Task requirements — Go to the line holding "Go to 寻股 stock search in sidebar" in the data below. Return it and each line after it through the last, exactly, and skip the pictures.

[Items listed in a dataset]
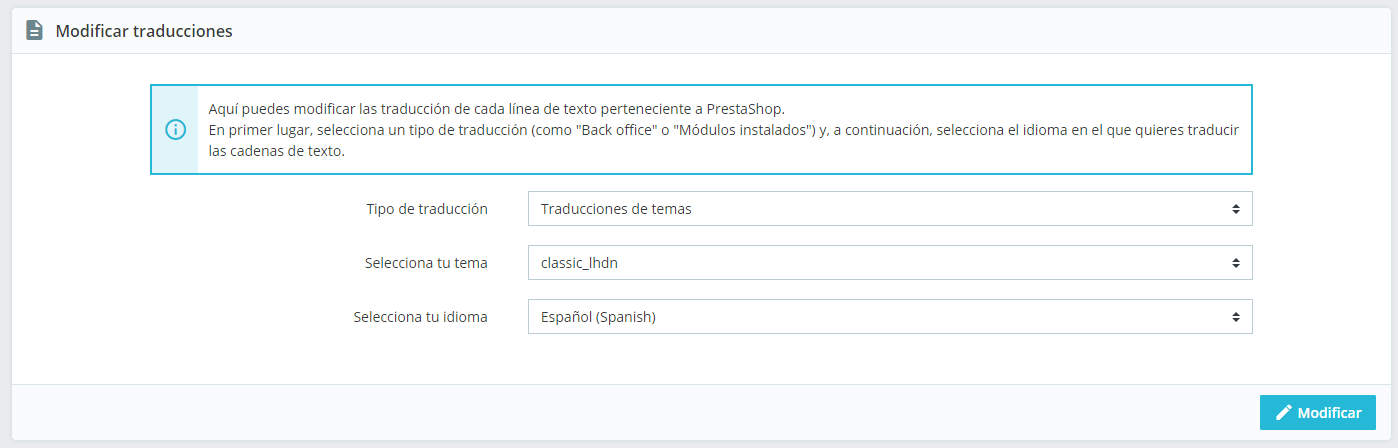Click the pencil icon on Modificar button

[x=1284, y=413]
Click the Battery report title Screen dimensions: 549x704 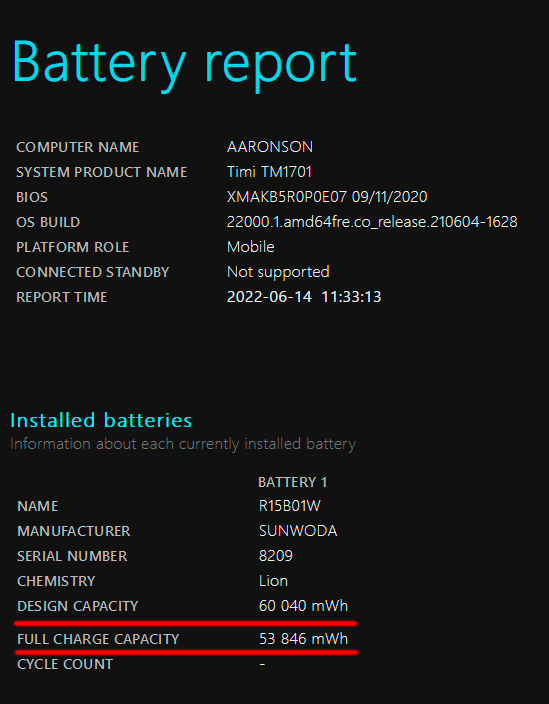[x=184, y=64]

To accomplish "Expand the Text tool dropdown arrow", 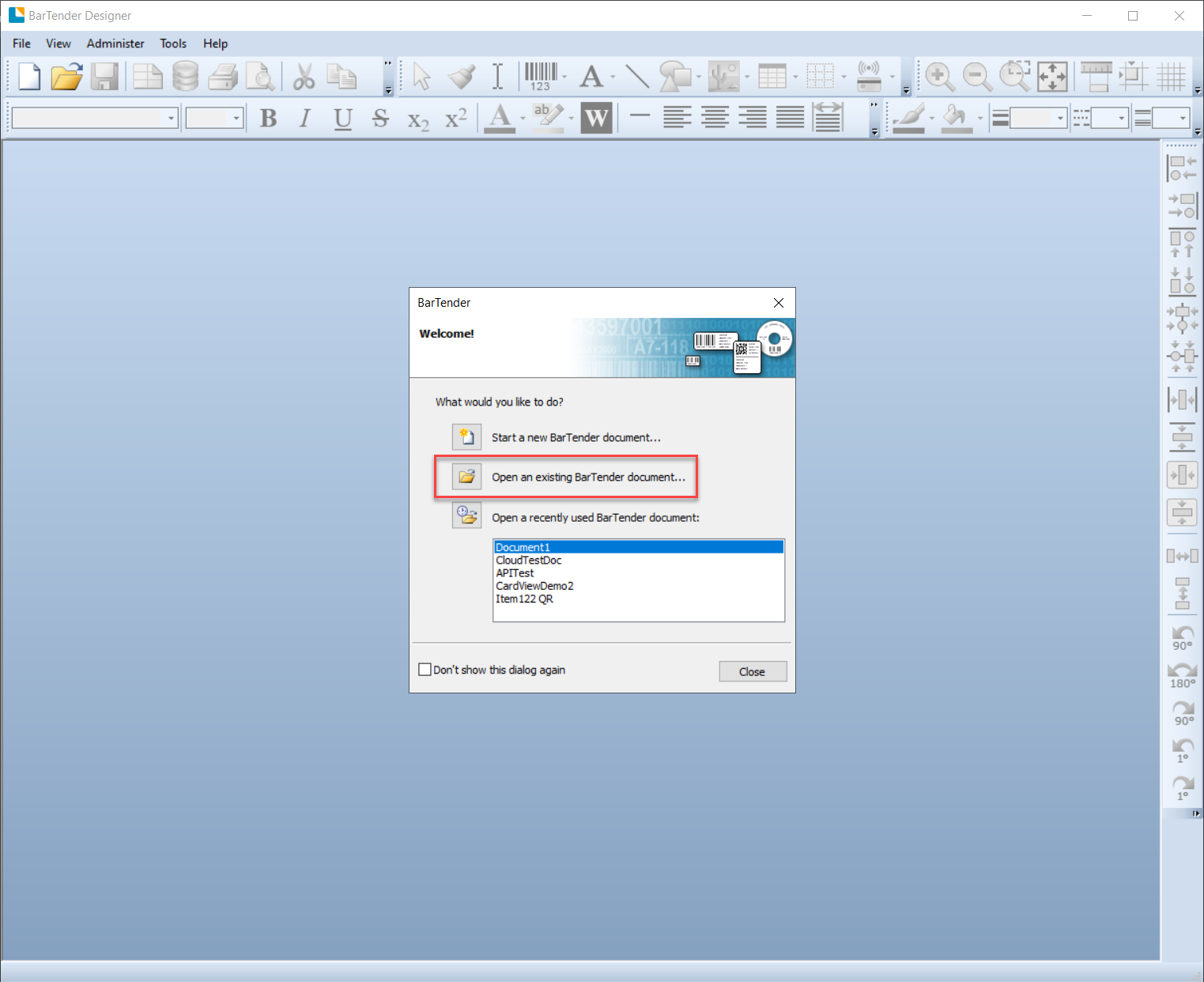I will pos(613,77).
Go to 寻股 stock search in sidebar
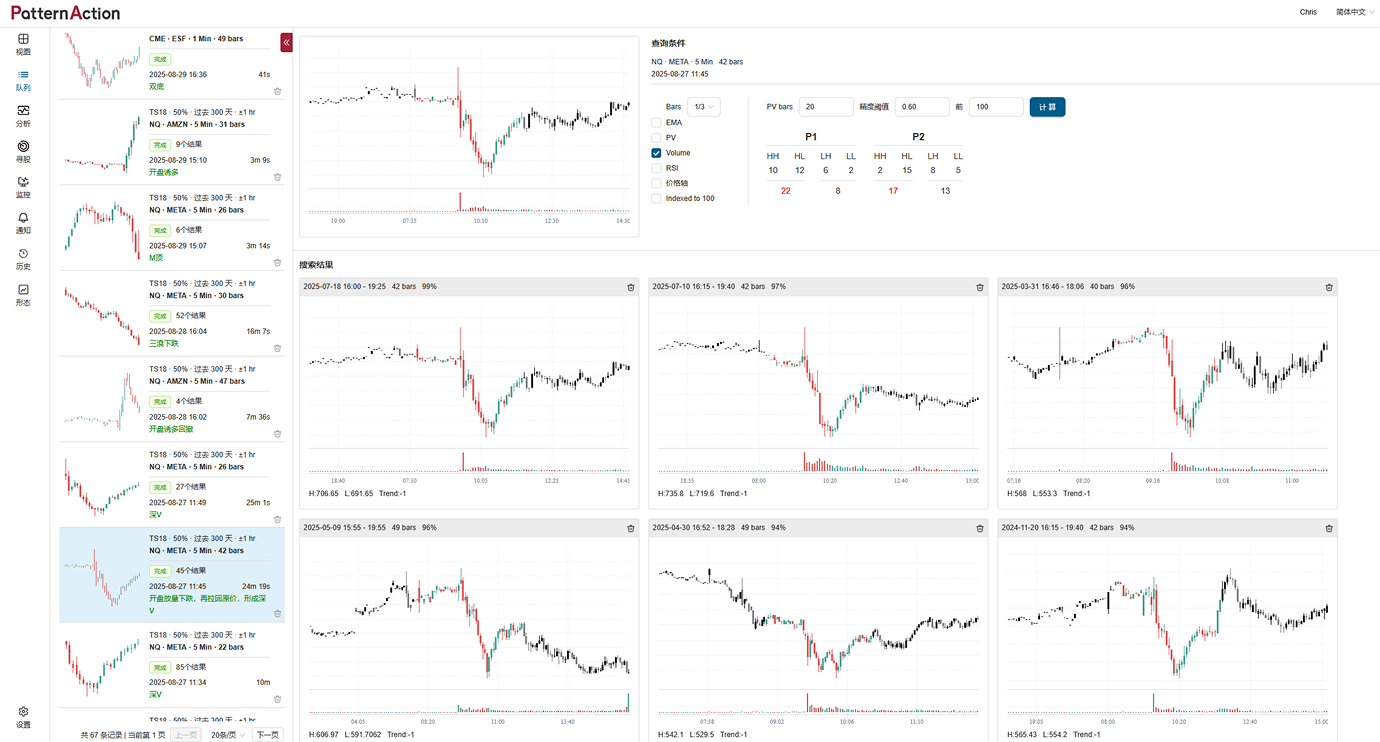 (x=23, y=151)
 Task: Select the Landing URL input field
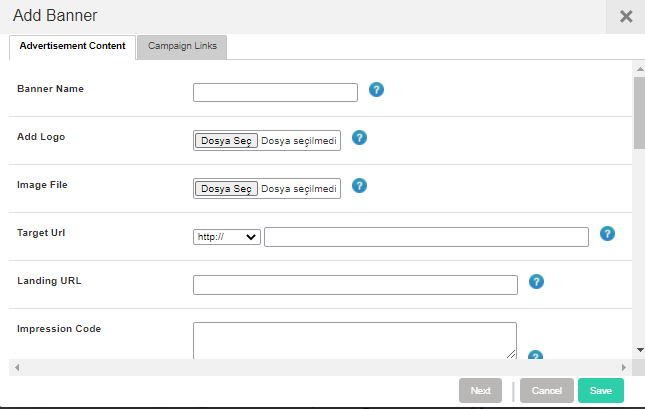[355, 285]
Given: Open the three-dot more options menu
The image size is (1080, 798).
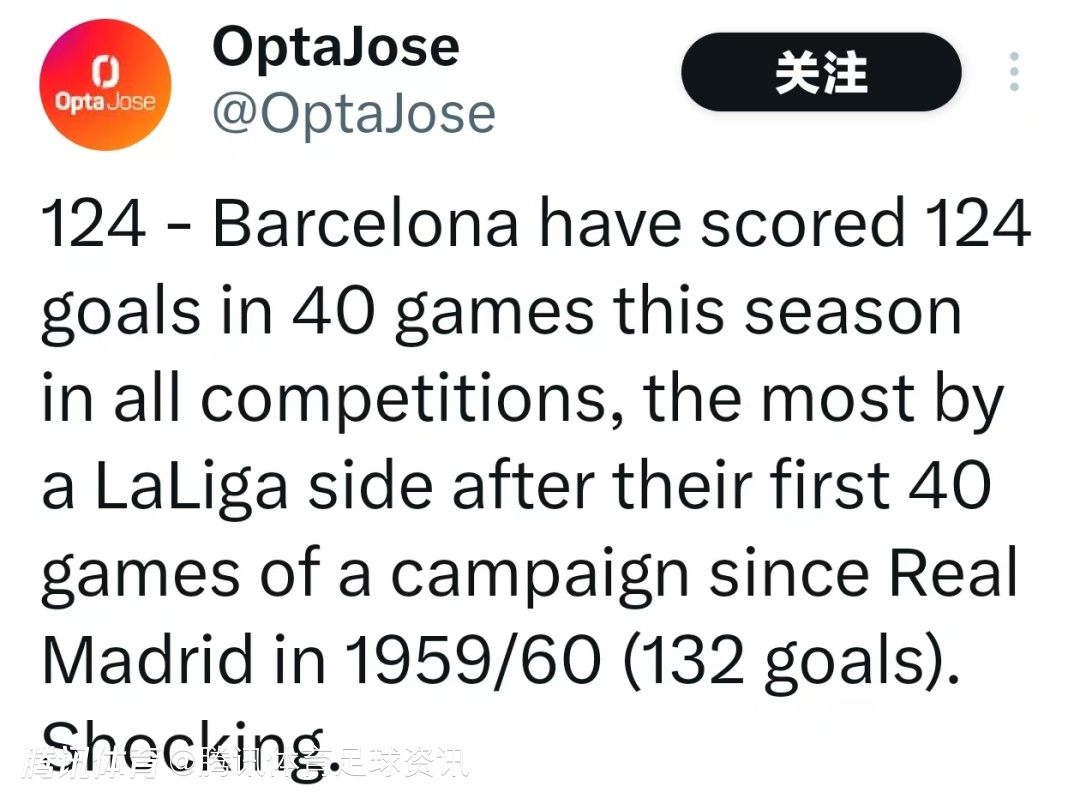Looking at the screenshot, I should point(1014,73).
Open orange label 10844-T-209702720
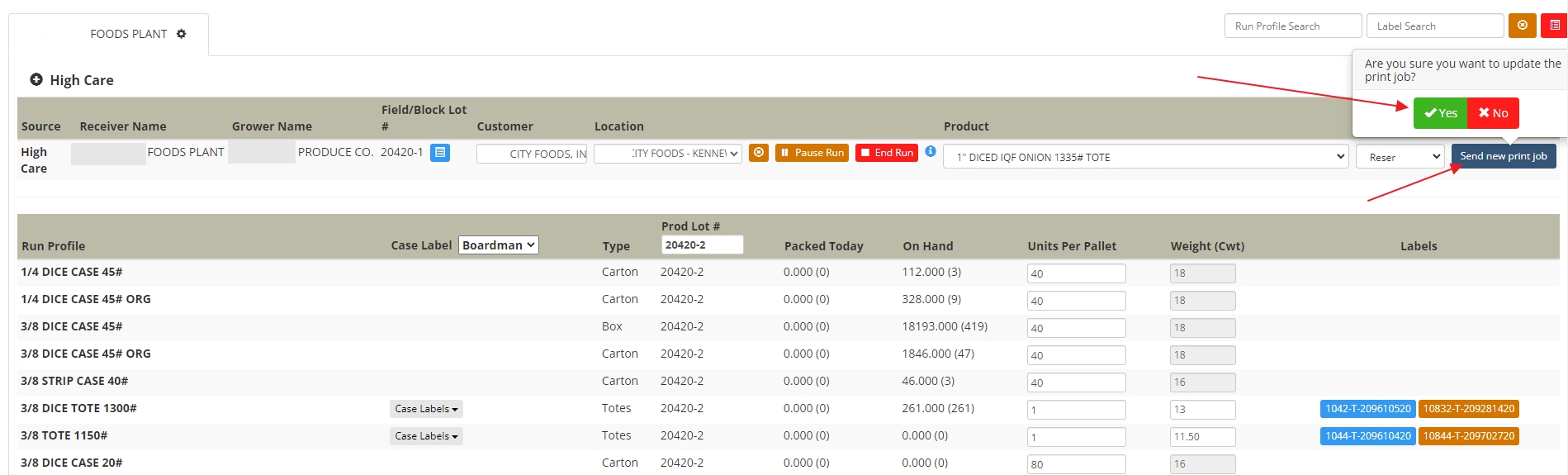The height and width of the screenshot is (475, 1568). (x=1468, y=436)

The completed task —
Go to 寻股 stock search in sidebar
 (x=23, y=151)
 Task: Select the Landing URL input field
[355, 285]
Given: Open the three-dot more options menu
The image size is (1080, 798).
Looking at the screenshot, I should point(1014,73).
Open orange label 10844-T-209702720
The height and width of the screenshot is (475, 1568). (x=1468, y=436)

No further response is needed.